**Description of the task**
The following data has a line with "予防歯科 (446, 1702)" and a line with "医院ブログ (449, 1737)". Write out exactly those lines and all the lines between them.

**Records supplied**
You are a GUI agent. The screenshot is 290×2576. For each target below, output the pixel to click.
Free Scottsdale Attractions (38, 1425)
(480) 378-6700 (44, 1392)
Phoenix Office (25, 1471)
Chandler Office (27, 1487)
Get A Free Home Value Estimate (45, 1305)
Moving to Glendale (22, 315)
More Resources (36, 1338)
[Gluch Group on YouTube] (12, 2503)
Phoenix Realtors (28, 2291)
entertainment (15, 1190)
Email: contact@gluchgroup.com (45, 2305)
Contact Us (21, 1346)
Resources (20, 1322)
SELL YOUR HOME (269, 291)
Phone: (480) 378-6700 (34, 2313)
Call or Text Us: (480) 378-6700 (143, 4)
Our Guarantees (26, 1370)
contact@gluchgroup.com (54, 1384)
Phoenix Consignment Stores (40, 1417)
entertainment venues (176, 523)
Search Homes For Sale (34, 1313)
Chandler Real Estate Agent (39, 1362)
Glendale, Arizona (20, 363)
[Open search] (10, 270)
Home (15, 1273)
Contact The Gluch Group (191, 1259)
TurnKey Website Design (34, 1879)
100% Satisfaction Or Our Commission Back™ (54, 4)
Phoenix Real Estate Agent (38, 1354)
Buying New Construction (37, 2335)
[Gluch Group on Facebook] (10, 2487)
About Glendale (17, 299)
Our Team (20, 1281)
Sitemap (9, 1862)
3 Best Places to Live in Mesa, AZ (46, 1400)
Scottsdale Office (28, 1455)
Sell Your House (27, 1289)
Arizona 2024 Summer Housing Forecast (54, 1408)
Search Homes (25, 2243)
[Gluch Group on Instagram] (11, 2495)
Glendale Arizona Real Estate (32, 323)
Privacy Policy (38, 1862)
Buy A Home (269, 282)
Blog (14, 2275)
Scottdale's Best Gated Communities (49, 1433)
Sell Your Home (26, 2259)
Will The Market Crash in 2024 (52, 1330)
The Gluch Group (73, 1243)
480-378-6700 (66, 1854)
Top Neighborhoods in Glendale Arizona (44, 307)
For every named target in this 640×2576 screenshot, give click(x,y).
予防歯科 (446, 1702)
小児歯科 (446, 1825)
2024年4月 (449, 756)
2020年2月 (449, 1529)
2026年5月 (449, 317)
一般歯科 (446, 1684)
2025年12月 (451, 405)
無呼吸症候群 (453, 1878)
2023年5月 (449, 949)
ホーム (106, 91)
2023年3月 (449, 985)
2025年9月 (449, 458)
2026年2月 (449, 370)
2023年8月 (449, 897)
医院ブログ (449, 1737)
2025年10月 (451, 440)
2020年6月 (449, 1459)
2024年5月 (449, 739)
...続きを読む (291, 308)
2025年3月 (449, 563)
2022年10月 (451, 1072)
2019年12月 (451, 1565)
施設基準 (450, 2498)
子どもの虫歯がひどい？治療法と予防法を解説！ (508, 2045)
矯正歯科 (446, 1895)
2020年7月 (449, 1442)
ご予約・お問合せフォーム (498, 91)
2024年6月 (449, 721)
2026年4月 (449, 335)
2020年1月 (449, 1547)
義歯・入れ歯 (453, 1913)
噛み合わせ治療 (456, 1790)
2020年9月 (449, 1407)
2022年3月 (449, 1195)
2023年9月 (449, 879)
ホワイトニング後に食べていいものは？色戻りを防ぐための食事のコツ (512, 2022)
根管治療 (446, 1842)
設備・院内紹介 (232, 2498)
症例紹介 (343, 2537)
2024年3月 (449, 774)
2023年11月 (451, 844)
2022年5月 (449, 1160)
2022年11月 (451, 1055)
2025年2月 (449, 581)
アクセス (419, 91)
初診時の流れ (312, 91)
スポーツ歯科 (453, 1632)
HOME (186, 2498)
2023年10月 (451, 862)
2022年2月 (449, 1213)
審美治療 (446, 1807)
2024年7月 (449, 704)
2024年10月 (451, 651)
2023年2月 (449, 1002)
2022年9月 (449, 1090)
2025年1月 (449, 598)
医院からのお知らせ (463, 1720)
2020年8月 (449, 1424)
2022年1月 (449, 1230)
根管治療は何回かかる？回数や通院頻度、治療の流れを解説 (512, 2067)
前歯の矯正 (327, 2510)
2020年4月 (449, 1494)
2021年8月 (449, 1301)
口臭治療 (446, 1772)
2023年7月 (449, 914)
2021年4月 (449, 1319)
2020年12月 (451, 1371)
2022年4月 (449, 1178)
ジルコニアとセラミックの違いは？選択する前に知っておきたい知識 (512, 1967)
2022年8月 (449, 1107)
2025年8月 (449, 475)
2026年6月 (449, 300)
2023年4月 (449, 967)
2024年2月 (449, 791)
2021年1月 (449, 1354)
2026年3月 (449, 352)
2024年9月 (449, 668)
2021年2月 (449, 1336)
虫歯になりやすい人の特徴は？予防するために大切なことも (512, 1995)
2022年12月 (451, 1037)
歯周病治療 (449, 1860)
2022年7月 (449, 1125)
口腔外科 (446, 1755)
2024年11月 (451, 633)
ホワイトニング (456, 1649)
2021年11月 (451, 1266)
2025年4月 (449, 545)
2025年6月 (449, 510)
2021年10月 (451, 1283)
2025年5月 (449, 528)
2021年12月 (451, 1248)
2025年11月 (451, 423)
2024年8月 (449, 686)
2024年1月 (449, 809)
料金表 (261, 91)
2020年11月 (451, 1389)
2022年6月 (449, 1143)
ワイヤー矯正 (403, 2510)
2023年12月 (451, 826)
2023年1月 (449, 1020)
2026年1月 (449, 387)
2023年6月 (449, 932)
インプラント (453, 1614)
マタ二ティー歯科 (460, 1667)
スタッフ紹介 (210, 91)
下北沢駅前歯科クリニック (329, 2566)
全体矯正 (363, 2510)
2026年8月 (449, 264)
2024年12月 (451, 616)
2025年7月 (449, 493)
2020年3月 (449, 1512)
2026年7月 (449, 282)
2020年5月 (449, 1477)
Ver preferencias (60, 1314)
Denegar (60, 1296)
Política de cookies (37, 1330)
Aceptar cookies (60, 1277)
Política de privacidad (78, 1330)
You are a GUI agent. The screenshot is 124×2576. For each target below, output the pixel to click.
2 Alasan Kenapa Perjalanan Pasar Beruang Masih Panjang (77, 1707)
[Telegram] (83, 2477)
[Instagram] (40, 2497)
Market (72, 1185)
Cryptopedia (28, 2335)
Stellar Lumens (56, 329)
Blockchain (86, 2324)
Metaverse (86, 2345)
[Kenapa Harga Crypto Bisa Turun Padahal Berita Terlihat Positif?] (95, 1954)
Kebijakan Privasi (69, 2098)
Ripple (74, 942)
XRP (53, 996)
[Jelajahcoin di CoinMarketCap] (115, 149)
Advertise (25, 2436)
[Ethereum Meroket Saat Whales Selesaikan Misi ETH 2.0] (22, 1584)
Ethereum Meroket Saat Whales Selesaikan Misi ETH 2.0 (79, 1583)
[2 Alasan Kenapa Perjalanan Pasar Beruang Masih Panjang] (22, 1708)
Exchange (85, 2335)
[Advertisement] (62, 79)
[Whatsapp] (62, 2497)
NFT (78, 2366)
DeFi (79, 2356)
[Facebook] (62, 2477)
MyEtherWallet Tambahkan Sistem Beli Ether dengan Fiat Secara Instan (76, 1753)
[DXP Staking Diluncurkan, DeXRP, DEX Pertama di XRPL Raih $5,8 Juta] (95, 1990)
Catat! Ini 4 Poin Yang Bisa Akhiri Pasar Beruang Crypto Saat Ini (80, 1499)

**Completed exercise**
予防歯科 (446, 1702)
小児歯科 (446, 1825)
2024年4月 (449, 756)
2020年2月 (449, 1529)
2026年5月 (449, 317)
一般歯科 (446, 1684)
2025年12月 (451, 405)
無呼吸症候群 (453, 1878)
2023年5月 (449, 949)
ホーム (106, 91)
2023年3月 (449, 985)
2025年9月 (449, 458)
2026年2月 (449, 370)
2023年8月 (449, 897)
医院ブログ (449, 1737)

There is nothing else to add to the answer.